These two crucial events affect Bitcoin’s investor base
2021 is a crucial year for Bitcoin, and by extension, for the larger cryptocurrency market. While Bitcoin has come a long way in terms of adoption, the bull run of 2020-21 has seen two very crucial events affect Bitcoin’s investor base.
The first was a hike in institutional investments, with the surge in interest coming from traditional and institutional circles. Following the same, Bitcoin’s price was quick to respond too. The year also saw another interesting development which included the traditional market, and BTC’s relationship with the S&P 500, with gold seeming to have undergone its very own evolution over the past few months.
With the first quarter of 2021 coming to a close, Bitcoin’s price and its performances as a store of value asset are extremely positive and continue to fuel a spike in institutional and retail investors. This, despite the high valuation Bitcoin currently enjoys, with the crypto trading close to $60k at the time of writing.

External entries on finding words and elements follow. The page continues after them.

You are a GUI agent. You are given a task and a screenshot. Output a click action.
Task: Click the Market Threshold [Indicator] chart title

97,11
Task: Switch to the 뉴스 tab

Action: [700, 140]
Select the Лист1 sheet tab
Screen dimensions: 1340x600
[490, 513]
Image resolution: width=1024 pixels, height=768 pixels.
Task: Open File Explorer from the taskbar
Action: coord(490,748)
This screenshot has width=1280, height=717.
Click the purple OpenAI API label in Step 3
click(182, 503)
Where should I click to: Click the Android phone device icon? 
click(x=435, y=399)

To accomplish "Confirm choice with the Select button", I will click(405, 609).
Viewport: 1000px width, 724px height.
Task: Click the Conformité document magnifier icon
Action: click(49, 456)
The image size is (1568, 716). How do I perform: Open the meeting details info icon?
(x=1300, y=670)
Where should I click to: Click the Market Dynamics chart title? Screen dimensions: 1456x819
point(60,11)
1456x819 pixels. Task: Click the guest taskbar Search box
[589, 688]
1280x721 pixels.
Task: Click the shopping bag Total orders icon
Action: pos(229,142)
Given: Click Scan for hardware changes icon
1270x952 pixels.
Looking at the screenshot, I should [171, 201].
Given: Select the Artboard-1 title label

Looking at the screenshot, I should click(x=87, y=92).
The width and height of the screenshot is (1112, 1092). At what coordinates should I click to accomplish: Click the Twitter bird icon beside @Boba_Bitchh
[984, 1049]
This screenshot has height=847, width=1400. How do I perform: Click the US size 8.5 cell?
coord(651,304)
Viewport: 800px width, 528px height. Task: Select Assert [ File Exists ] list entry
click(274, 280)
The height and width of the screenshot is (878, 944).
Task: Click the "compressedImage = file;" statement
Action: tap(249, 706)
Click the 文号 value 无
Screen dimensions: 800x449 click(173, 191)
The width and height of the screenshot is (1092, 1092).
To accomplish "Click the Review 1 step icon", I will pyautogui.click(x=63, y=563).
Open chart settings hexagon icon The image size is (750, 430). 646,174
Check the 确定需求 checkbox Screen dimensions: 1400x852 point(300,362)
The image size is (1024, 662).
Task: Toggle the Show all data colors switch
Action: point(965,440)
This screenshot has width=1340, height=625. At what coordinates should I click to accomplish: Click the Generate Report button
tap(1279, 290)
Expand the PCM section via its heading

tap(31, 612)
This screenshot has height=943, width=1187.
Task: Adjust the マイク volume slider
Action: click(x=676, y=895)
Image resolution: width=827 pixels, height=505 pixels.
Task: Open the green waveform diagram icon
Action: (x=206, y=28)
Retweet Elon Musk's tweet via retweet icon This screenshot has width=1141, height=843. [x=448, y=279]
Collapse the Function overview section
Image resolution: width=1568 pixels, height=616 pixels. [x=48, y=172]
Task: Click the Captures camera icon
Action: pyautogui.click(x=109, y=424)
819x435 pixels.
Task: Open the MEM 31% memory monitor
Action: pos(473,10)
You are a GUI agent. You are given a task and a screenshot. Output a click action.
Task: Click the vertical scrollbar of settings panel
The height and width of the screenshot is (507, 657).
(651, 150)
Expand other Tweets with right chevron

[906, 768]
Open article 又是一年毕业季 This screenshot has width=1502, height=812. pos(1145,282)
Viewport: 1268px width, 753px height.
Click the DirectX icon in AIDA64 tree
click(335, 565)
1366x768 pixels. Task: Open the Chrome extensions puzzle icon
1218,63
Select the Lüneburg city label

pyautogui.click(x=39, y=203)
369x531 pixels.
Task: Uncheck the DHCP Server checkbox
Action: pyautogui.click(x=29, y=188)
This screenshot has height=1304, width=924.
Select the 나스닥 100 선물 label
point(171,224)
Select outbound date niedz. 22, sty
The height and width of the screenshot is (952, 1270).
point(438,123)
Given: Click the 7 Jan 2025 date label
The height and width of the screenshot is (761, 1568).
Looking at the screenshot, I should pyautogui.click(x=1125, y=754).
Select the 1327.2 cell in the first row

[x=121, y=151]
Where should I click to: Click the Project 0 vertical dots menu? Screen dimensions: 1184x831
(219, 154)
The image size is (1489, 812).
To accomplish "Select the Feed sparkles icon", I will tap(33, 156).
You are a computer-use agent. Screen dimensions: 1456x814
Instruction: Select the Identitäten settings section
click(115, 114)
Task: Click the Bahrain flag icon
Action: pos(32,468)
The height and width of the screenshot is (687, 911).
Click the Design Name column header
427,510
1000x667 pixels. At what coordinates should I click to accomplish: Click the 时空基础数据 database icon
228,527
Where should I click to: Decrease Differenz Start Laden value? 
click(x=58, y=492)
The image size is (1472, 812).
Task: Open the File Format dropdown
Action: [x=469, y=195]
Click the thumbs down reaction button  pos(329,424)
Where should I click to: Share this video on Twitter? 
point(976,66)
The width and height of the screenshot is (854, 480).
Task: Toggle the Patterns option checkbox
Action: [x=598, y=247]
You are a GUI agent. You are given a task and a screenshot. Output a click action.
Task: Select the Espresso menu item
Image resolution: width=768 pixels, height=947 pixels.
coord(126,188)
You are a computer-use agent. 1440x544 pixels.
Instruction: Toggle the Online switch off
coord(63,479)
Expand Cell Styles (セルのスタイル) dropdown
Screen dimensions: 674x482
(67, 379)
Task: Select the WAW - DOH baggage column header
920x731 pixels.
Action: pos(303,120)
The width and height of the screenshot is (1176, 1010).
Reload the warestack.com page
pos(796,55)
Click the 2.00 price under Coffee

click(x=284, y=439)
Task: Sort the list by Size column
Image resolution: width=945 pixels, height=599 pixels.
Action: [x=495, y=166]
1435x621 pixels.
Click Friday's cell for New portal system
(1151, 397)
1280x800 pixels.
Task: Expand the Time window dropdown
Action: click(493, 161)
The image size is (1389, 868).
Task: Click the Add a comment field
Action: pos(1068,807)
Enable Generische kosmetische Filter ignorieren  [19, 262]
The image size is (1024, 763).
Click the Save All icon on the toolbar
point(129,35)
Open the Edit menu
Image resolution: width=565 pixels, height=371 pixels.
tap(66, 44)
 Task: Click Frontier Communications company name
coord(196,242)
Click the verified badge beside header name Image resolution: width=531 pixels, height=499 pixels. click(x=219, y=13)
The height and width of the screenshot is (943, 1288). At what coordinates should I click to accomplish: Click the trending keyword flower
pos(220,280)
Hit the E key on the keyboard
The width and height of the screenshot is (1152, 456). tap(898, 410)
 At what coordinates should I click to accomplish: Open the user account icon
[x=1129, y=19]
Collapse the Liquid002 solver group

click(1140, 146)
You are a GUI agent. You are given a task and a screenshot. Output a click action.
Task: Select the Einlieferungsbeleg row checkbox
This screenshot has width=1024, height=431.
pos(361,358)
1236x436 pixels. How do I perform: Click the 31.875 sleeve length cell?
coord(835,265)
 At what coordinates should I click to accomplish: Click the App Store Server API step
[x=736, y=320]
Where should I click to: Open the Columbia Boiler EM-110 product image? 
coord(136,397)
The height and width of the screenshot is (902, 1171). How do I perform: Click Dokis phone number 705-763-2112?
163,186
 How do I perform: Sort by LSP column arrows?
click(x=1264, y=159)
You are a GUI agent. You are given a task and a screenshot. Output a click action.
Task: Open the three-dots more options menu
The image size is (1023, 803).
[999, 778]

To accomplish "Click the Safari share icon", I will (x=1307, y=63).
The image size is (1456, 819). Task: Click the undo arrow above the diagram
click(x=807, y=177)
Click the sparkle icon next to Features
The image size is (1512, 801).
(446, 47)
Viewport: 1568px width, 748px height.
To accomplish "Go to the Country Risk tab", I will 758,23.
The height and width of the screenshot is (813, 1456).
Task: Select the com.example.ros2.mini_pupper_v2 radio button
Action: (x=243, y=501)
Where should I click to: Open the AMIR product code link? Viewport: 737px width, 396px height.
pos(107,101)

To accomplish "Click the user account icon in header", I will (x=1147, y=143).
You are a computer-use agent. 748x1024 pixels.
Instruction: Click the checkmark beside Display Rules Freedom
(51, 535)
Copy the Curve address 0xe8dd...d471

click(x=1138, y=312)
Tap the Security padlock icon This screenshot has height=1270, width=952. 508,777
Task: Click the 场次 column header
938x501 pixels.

In fact, according to market data, this is the best Q1 in the last 8 years from a price valuation standpoint, and the same has allowed the coin to register 100% gains, according to data provided by Arcane Research. Over the same timeframe, two developments spurred the price of BTC – The first was Tesla’s investment in BTC, and the second involved BNY Mellon announcing integrated services for BTC and other crypto-assets.
Interestingly, over the same timeframe, Bitcoin has also seen its Futures Open Interest levels hit all-time highs. This. according to data provided by CoinMetrics, has been a double-edged sword that in turn enabled long-term growth for the asset. The report pointed out,
“With new money pouring into the market BTC futures open interest levels hit all-time highs preceding both major selloffs. Although painful in the short-term, these sell-offs helped close out some over-leveraged positions, clearing the path for further growth.”
In addition to this, the cryptocurrency has been able to maintain a positive price trend over the past three months. In fact, Bitcoin’s close competitors in the traditional finance market seemed to have tweaked their relationship with the king coin.
While 2020 was not the norm thanks to the unprecedented macroeconomic conditions, Bitcoin maintained a high correlation with asset classes like the S&P. However, 2021 saw the trend reverse itself and BTC now enjoys a lot more independence thanks to the low correlation with the S&P – taking correlation levels back to what is considered the normal range.
This change in the relationship was also evident if one were to take a look at the BTC-Gold correlation. As a store of value and a long-term asset, BTC’s closest competitors continue to be monetary metals like gold, and CoinMetrics’s data seemed to suggest that the change in BTC’s correlation with gold has had ‘an even steeper decline, although it rebounded a bit in March.’
This has led to BTC eating into gold’s market share, with the “Bitcoin is digital gold” narrative gaining momentum.
In the coming months and remaining three-quarters of 2021, one could see Bitcoin’s correlation fall even further when it comes to traditional assets. This is likely to push institutional investor confidence primarily because of the autonomy the BTC market has enjoyed in comparison to other assets. Further, price prediction models’ projected values may soon materialize as the coin finds adequate momentum to break past its established ATH of around $61.7k.